Prompt —
Transcribe every record beneath, precisely as written.

......

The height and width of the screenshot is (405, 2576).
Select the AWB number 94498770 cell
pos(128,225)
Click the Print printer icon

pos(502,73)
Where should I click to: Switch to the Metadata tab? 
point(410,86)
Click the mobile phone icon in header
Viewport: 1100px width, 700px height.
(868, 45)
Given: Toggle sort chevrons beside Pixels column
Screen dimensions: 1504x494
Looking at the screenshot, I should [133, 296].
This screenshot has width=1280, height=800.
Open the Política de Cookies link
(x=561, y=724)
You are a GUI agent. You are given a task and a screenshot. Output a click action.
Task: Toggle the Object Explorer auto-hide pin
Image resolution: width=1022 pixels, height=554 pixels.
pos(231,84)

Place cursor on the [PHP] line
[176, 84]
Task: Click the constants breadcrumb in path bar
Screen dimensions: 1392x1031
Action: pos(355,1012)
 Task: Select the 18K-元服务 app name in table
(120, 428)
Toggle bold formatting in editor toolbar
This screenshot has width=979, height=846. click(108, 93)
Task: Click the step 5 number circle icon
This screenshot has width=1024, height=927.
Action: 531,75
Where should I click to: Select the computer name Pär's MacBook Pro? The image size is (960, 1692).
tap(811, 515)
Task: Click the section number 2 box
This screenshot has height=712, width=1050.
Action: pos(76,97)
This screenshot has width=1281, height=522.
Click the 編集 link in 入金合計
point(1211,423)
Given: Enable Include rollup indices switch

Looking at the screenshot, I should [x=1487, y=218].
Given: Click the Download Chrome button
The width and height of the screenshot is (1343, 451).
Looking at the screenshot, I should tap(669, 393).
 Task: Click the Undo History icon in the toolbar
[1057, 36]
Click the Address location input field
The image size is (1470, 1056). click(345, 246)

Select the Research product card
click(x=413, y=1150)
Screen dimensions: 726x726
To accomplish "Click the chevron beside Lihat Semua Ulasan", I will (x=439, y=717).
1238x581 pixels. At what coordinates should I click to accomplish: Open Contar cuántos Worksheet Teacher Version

......

Exercise response —
The height and width of the screenshot is (405, 2576).
Select the AWB number 94498770 cell
pos(128,225)
Click the Print printer icon

pos(502,73)
Where should I click to: Switch to the Metadata tab? 
point(410,86)
Click the mobile phone icon in header
Viewport: 1100px width, 700px height.
(868, 45)
Given: Toggle sort chevrons beside Pixels column
Screen dimensions: 1504x494
Looking at the screenshot, I should [133, 296].
This screenshot has width=1280, height=800.
Open the Política de Cookies link
(x=561, y=724)
You are a GUI agent. You are given a task and a screenshot. Output a click action.
Task: Toggle the Object Explorer auto-hide pin
Image resolution: width=1022 pixels, height=554 pixels.
pos(231,84)

Place cursor on the [PHP] line
[176, 84]
Task: Click the constants breadcrumb in path bar
Screen dimensions: 1392x1031
Action: pos(355,1012)
 Task: Select the 18K-元服务 app name in table
(120, 428)
Toggle bold formatting in editor toolbar
This screenshot has width=979, height=846. click(108, 93)
Task: Click the step 5 number circle icon
This screenshot has width=1024, height=927.
Action: 531,75
Where should I click to: Select the computer name Pär's MacBook Pro? The image size is (960, 1692).
tap(811, 515)
Task: Click the section number 2 box
This screenshot has height=712, width=1050.
Action: pos(76,97)
This screenshot has width=1281, height=522.
Click the 編集 link in 入金合計
point(1211,423)
Given: Enable Include rollup indices switch

Looking at the screenshot, I should [x=1487, y=218].
Given: Click the Download Chrome button
The width and height of the screenshot is (1343, 451).
Looking at the screenshot, I should tap(669, 393).
 Task: Click the Undo History icon in the toolbar
[1057, 36]
Click the Address location input field
The image size is (1470, 1056). click(345, 246)

Select the Research product card
click(x=413, y=1150)
Screen dimensions: 726x726
To accomplish "Click the chevron beside Lihat Semua Ulasan", I will (x=439, y=717).
1238x581 pixels. At what coordinates should I click to accomplish: Open Contar cuántos Worksheet Teacher Version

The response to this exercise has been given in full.